About the Hive collector

Use this collector to harvest metadata for Hive tables and columns across the enterprise systems and make it searchable and discoverable in data.world.

Important

The Hive collector can be run on-premise using Docker or JAR files.

Note

The latest version of the Collector is 2.326. To view the release notes for this version and all previous versions, please go here.

What is cataloged

The collector catalogs the following information.

Table 1.

Object

Information cataloged

Columns

Name, Description, JDBC type, Column Type

Table

Name, Description, Last DDL time, Row count, Total size, Raw data size, File count, Erasure coded file count, Bucketing version, Is external, External table purge, Is translated to external, Column stats accurate

Views

Name, description, SQL definition

Schema

Identifier

Database

Type, Name, Identifier, Server, Port, Environment, JDBC URL



Relationships between objects

By default, the harvested metadata includes catalog pages for the following resource types. Each catalog page has a relationship to the other related resource types.
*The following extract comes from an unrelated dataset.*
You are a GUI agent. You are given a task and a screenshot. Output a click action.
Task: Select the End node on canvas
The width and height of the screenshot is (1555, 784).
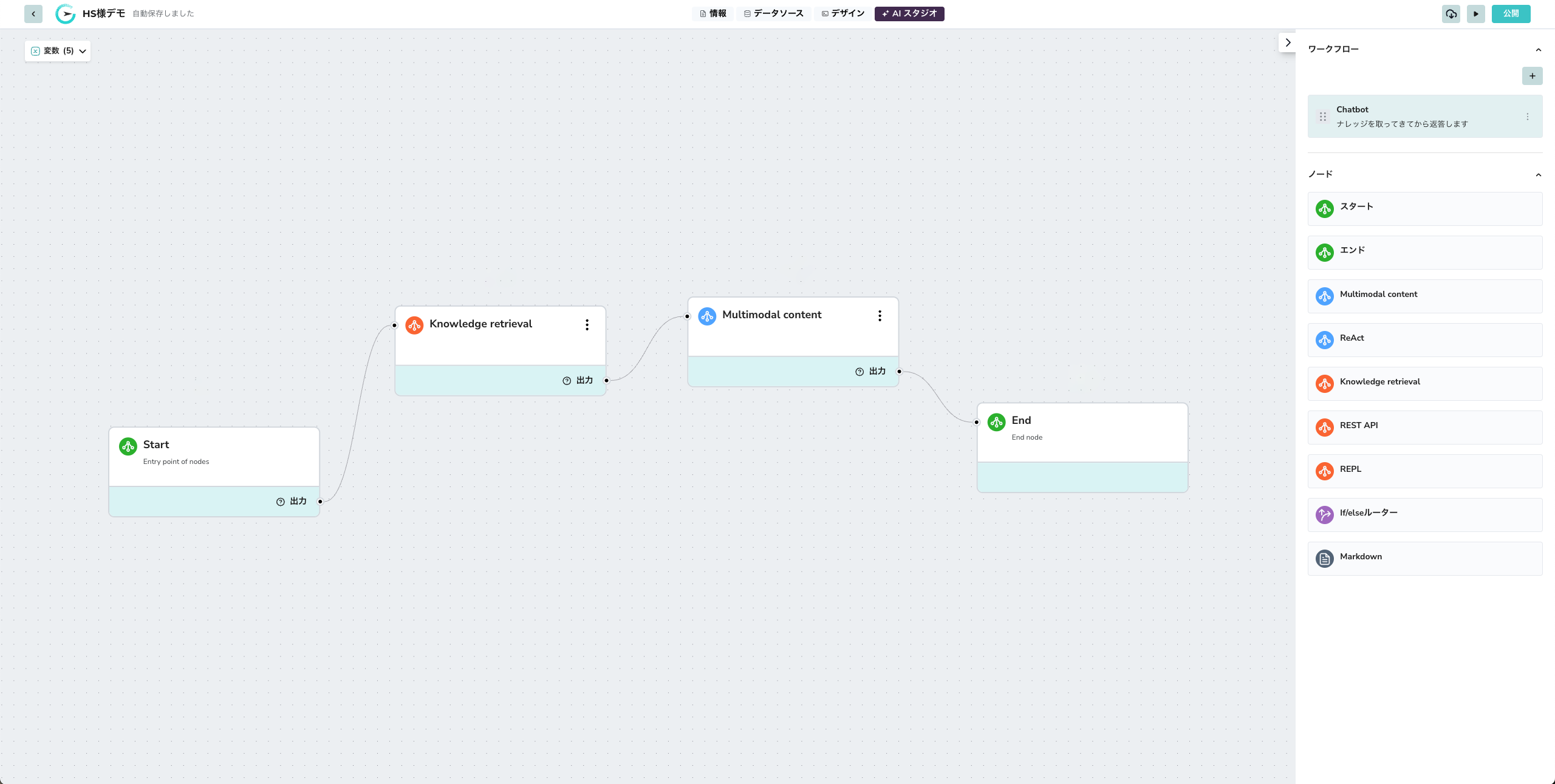pos(1082,432)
If the metadata presentation for this data source has been customized with the help of the data.world Solutions team, you may see other resource pages and relationships.

Table 1.

Resource page

Relationship

Table

Columns, Table Indexes

Columns

Table, Table Indexes

Table Indexes

Columns

Schema

Database that contains Schema, Table that is part of Schema

Database

Schema contained in Database



Lineage for Hive

The following lineage information is collected by the Hive collector.

Table 2.

Object

Lineage available

Column in View

The collector identifies The associated column in an upstream view or table:

  • Where the data is sourced from

  • That sort the rows via ORDER BY 

  • That filter the rows via WHERE/HAVING 

  • That aggregate the rows via GROUP BY



Authentication supported

  • The collector supports username/password authentication to Hive.

IRI consistency between Hive Metastore and Hive collectors

If you are using both the Hive Metastore collector and the Hive collector to catalog the same Hive environment, configure them with matching parameters to ensure they produce identical IRIs for the same resources. This prevents duplicate entries in data.world and maintains a unified view of your metadata.

Table 3.

Hive Metastore collector parameter

Hive collector parameter

--hive-server-host

--server

--hive-server-port

--port

--hive-database

--database

--hive-database-id

--database-id



When these values match across both collectors, metadata from either source will resolve to the same resources in your catalog, ensuring consistent resource identification regardless of which collector harvested the metadata.